Adam Grant, an inspiring American
psychologist wrote a very interesting article recently in the New York Times. He called the article “There’s a name for the
blah you're feeling: It’s called languishing”.
In the article Grant defines languishing as “a sense of stagnation
and emptiness - it feels like you’re muddling through your days, looking at
your life through a foggy windshield”. In football terms people often talk
about teams languishing in mid table mediocrity where despite their best
efforts they can’t seem to move themselves to the flourishing heights of the
next league.
And actually, this feels really
familiar. How many of you are feeling
fed up and although you are managing on a day-to-day basis there is a distinct
lack of joy and progress. Grant suggests that many of us are not only
struggling with long COVID but also the emotional long haul of the pandemic.
In psychology we often talk about
the mental health curve which was originally conceived by Huppert 2006.
The beauty of this curve is that it recognises that, just like physical health, we all have mental health. And some days we are winning and life is going well and other days … not so much. We all slide up and down this continuum to a greater or lesser degree. And perhaps it’s not surprising given what we have all experienced over the past 18 months that many more of us are feeling the unease of surviving rather than thriving.
And this unease is not
necessarily a bad thing because while languishing means you can still complete
your work, do the shopping, clean the bathroom
- prolonged periods of languishing put you in danger of gradually
slipping further down this curve. Your
ongoing lack of motivation makes progress at work or home much more difficult,
your low or perhaps numb mood makes connection with others easy to ignore, your
lack of energy makes it harder to do the things you know are good for your
wellbeing.
So, what do we do about this? In
his article Grant made a number of helpful suggestions:
Name it
One of the things Kristen Neff
talks about in the compassion literature is the importance of common humanity. She suggests that when we are in touch with
our common humanity this reminds us that the pain we feel in difficult times is
the same pain that others feel in difficult times, maybe different circumstances
and different triggers but the basic experience is the same.
But this is not something we are
very good at doing. We generally tend to
focus on how our suffering is different from other people rather than the same
which increases the sense of isolation and aloneness we feel when we are
struggling. By labelling what we are currently
experiencing as languishing this allows us to clear some of the fog and also to
wrap some words of understanding around what we are experiencing. In order to make changes we need to be able
to notice and recognise what is happening in the first instance.
Find your FLOW activities
Have you ever had that experience
where you have been absorbed in something so fully that you have lost track of
time and when you look up you notice it’s gone dark outside? This is what psychologists call FLOW - a mental state where a person is doing some
kind of activity that creates an energised focus and total absorption. And this has now being identified as one of
the most important predictors of wellbeing during the pandemic. Flow is different for different people – some
people find flow in writing, some people find flow watching a gripping boxset
that pulls them into another world, some people find flow in trying to perfect
the perfect 360 on their skateboard. It
doesn’t matter what it is but it does matter that we spent time doing it.

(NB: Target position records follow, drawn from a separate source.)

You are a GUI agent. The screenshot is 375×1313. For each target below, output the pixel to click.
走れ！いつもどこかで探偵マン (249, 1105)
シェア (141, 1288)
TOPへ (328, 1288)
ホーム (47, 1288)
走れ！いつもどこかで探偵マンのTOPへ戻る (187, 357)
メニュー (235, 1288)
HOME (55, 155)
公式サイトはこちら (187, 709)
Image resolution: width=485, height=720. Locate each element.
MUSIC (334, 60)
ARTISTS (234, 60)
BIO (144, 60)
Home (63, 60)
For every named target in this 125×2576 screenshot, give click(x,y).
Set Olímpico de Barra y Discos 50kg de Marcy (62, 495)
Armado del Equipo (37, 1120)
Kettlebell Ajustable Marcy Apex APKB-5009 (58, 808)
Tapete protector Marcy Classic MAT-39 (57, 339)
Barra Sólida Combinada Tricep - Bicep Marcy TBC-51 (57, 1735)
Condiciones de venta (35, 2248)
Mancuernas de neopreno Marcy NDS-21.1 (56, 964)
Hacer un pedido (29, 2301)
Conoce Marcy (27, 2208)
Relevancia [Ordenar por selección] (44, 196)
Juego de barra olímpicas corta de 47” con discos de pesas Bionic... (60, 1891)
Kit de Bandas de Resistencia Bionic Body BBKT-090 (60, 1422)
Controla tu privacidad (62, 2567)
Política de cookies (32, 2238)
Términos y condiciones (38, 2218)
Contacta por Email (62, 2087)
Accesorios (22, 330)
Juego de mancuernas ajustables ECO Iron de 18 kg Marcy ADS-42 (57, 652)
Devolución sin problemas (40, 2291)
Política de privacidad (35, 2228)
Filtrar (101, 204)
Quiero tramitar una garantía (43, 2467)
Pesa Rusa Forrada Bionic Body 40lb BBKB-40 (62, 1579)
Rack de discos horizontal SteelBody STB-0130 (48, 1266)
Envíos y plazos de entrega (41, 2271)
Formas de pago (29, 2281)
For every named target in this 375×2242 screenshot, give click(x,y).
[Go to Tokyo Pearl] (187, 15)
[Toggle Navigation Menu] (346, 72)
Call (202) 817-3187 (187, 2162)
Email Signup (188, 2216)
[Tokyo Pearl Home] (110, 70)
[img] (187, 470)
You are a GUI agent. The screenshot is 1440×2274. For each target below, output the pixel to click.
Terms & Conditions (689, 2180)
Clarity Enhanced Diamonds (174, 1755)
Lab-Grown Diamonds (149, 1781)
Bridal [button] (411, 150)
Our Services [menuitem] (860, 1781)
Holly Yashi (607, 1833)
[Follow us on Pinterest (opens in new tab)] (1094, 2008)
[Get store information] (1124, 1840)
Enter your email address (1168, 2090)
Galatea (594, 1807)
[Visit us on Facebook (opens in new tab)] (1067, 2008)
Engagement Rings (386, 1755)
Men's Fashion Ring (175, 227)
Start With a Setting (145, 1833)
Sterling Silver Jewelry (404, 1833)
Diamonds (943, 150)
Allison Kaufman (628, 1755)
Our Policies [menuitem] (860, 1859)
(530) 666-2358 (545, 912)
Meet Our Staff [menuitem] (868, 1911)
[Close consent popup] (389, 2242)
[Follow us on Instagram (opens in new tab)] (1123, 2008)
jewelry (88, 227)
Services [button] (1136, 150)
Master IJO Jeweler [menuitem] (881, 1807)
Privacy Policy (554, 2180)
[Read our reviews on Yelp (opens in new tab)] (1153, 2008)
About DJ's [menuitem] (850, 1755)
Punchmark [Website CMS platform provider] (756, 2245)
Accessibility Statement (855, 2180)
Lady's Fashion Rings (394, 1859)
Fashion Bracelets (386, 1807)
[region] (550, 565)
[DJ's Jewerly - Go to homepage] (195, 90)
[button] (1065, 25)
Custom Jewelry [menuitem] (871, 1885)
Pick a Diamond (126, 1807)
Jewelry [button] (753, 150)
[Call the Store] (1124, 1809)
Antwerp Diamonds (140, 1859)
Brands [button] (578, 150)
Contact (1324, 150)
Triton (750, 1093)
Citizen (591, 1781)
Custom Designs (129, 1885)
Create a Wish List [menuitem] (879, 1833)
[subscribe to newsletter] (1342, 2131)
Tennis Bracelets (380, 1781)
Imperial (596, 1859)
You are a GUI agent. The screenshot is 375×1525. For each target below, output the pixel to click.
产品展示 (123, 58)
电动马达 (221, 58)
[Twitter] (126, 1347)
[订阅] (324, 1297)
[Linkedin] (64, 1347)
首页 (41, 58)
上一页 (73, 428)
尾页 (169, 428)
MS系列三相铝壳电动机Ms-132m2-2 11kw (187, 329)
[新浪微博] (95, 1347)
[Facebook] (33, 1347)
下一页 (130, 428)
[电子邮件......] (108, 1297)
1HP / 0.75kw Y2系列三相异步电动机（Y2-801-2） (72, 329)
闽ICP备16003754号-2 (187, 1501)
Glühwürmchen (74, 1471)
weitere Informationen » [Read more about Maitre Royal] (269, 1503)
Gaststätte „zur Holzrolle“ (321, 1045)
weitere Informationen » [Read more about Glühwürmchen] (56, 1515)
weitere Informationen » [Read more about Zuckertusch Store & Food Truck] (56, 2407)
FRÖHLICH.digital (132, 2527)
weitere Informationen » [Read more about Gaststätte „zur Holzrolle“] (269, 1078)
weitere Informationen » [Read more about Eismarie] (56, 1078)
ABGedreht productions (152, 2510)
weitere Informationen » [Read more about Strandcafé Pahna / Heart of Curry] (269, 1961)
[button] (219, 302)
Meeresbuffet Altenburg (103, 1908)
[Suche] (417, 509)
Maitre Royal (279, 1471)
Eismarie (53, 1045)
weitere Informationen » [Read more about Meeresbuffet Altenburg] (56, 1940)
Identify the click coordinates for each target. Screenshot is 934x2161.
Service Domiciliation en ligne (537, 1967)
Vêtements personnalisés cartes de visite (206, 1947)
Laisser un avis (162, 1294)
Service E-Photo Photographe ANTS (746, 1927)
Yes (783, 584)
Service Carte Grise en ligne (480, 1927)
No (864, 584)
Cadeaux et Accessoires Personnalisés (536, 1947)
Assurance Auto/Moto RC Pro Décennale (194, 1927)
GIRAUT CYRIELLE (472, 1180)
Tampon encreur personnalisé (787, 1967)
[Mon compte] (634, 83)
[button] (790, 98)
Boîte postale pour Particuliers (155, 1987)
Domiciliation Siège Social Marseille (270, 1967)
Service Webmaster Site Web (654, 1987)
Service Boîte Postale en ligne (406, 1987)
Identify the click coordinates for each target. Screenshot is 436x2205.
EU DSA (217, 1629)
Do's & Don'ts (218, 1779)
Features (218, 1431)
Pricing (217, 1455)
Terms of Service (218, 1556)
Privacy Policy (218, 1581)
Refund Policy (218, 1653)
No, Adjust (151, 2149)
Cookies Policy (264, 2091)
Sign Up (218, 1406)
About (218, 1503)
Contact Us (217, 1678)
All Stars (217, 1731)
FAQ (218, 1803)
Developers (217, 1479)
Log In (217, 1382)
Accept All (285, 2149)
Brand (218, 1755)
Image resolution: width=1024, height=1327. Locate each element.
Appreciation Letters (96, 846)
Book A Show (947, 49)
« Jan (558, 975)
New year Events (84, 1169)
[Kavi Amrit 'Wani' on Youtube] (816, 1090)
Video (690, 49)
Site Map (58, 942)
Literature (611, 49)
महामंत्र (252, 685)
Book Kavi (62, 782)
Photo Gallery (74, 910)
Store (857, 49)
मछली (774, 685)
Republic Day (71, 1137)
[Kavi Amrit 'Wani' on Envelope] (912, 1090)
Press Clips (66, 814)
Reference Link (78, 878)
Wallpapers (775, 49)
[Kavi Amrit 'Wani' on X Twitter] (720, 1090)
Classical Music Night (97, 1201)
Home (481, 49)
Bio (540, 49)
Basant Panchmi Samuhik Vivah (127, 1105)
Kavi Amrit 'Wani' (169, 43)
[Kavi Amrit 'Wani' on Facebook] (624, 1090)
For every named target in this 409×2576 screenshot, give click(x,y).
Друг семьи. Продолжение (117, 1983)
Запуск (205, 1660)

Because these flow activities are natural remedies to languishing but sadly are
often the first thing to go when we feel blah!
Stop multi-tasking
When is the last time you just
washed the dishes – without the radio or television, or listening to that
latest podcast or trying to support your oldest child with their maths homework
over your shoulder? We are a nation of
multitaskers and this is before we even begin to contemplate the level of multi-tasking,
we do with our devices on a daily basis - checking emails while on a zoom call,
scrolling social media while talking to our kids. And despite the accolades people acquire due
to their apparent multitasking ability this is not helpful.
Our brains, unlike computers which can run parallel programmes at the same time, are designed to focus on one
task. What multitasking actually is, is
“task switching” which means you are going back and forth, back and forth
between any two tasks. And this by its
very nature creates difficulties, apart from the obvious fact that it takes us
much longer to get anything completed it also leaves us with a diminished sense of
progress. Grant suggests creating
uninterrupted blocks of time to give us more freedom to focus. This means putting our phones away and asking people not to interrupt us. This will increase our experience of both flow and accomplishment, both of
which are like booster packs up the wellbeing continuum.
Start small
What we are all experiencing at
the moment is real, the uncertainty, the continued lack of social contact, the
trepidation about the school year starting again so soon ….. and what this
might potentially mean in terms of our newly found freedom. Being slightly further down the mental health
curve is normal even expected at the current time. The last thing we need is more pressure so let’s
start small. Let’s start looking for
what Grant calls the small wins, solving the tricky sudoku puzzle, finishing a
good book, staying committed to the activities that both matter and absorb
you. The small lift that accompanies these
small wins will pull you towards other small wins and eventually you will look
up and see the next league beckoning you in.